There’s nothing that’ll fog your brain, wipe out your motivation or crush your tolerance levels more than poor sleep!
Most adults need 7-9 hours a night, but regardless of how much sleep you need, quality is far more important than quantity.
- Have a relaxing bedtime routine and stick to it, even on weekends, to help regulate your body clock.
- Avoid daytime power naps as they are hugely disruptive to quality night-time sleep.
- The benefits of exercise cannot be overestimated. Even if you can’t fit vigorous exercise into your day, regular light exercise is better than no activity.
- Darkness is a powerful cue to tell your body to rest, so eliminate as much artificial light as possible. Consider low-wattage incandescent bedside lamps. If you go to the bathroom in the night, use a nightlight instead of turning on strong, overhead lights.
- Eat lightly before bed and avoid alcohol or stimulants like caffeine. Soothing drinks like camomile tea are useful for sending yourself off into a deep, restorative sleep.
- Sometimes the people we live with can disrupt our sleep. Play white noise to reduce the difference between background sounds and a ‘peak’ sound like a door slamming or even the sound of the TV in a nearby room.
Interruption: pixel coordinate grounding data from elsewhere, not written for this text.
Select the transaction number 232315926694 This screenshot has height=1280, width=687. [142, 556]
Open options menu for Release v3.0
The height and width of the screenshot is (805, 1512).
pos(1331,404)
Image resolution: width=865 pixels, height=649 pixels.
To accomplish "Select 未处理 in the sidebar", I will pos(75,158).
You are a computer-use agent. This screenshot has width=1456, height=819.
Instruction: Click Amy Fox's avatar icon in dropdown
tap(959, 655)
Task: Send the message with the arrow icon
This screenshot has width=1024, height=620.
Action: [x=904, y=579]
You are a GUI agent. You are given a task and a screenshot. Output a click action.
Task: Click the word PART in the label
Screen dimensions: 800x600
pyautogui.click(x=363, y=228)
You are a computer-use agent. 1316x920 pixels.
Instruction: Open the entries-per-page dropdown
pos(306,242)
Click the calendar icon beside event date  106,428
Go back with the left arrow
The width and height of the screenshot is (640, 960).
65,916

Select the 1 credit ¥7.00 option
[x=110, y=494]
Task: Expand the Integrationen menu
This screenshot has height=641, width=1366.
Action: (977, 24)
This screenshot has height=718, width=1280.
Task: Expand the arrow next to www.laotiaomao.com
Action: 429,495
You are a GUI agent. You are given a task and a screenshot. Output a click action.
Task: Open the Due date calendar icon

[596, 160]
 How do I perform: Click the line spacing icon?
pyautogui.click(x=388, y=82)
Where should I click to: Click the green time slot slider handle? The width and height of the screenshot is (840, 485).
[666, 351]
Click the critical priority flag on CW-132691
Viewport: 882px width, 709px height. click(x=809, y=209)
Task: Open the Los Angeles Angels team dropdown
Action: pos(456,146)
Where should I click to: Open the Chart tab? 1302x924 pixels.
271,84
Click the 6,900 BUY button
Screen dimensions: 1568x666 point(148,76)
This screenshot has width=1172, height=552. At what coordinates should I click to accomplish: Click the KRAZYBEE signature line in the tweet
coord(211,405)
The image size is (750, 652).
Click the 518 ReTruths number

- Certain smells encourage better sleep. Lavender, for example, has been shown to decrease heart rate and blood pressure, potentially putting you in a more relaxed state. A few lavender drops in a warm bath is an effective bedtime relaxer.
Blue light warning
Blue light given off by computer and phone screens (and interestingly energy-efficient bulbs) slows the release of the sleep-inducing hormone melatonin. Ideally avoid screen time an hour before bed. While this may not always be practical if you use your evenings for online study, ensuring you separate your study time and sleep with a short relaxing bedtime routine will help signal to your brain that it’s time to settle in for the night.